## Your assignment
Go through the entries below and retype them exactly, omitting each picture.

(Dataset entries)
-- -- --

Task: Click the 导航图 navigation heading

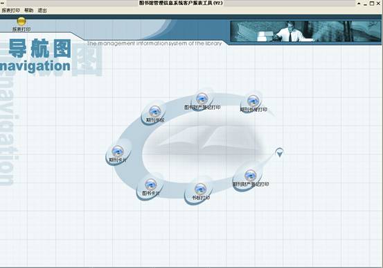Action: coord(40,49)
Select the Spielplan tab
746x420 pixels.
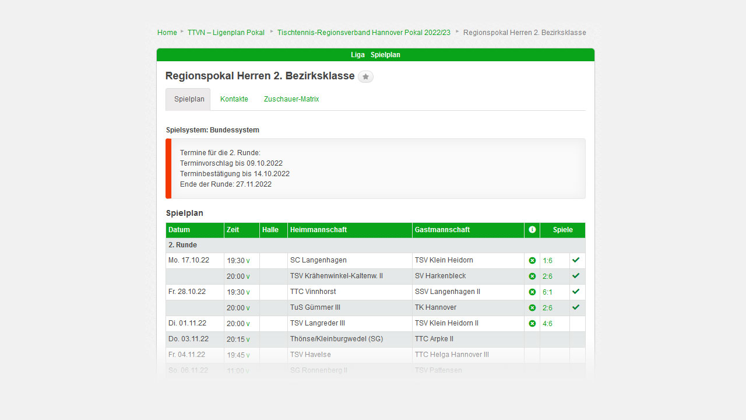(x=189, y=99)
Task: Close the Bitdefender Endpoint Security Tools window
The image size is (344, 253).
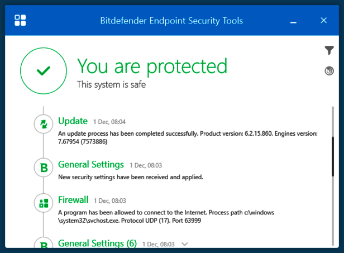Action: click(x=323, y=21)
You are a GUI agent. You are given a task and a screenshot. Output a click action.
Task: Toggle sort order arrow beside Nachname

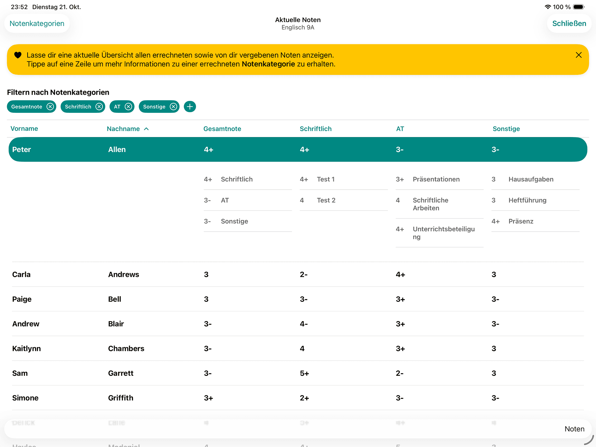(x=146, y=129)
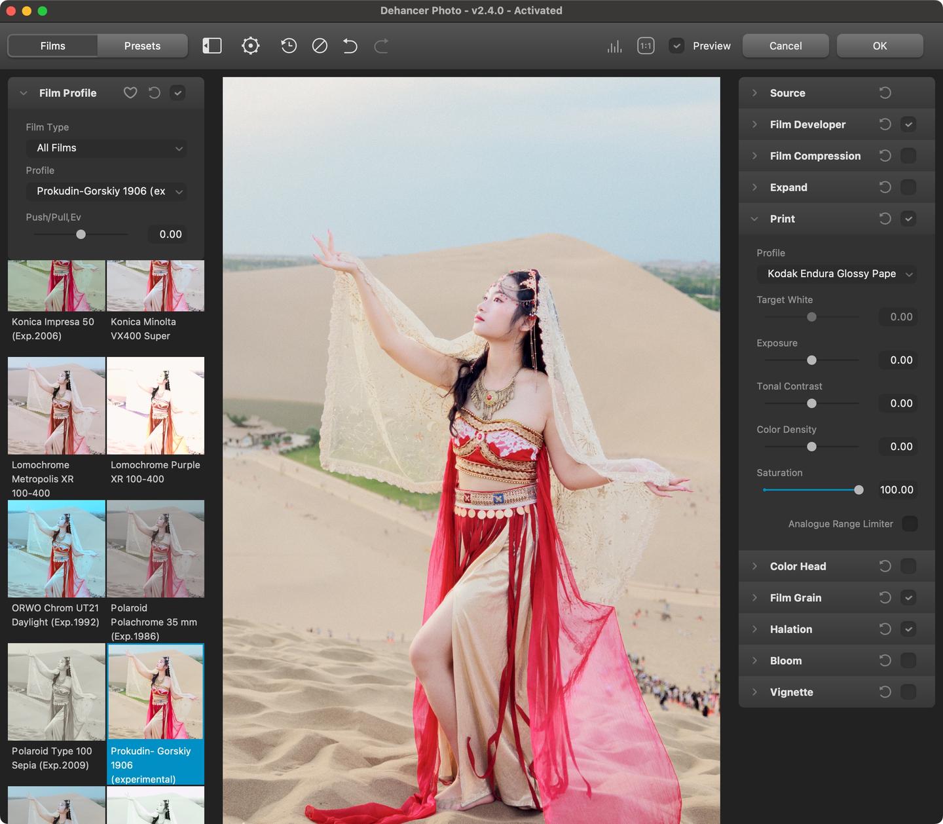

-- -- --

## Task output
Task: Click the 导航图 navigation heading

Action: coord(40,49)
Select the Spielplan tab
746x420 pixels.
(x=189, y=99)
Task: Close the Bitdefender Endpoint Security Tools window
The image size is (344, 253).
Action: click(x=323, y=21)
You are a GUI agent. You are given a task and a screenshot. Output a click action.
Task: Toggle sort order arrow beside Nachname

(x=146, y=129)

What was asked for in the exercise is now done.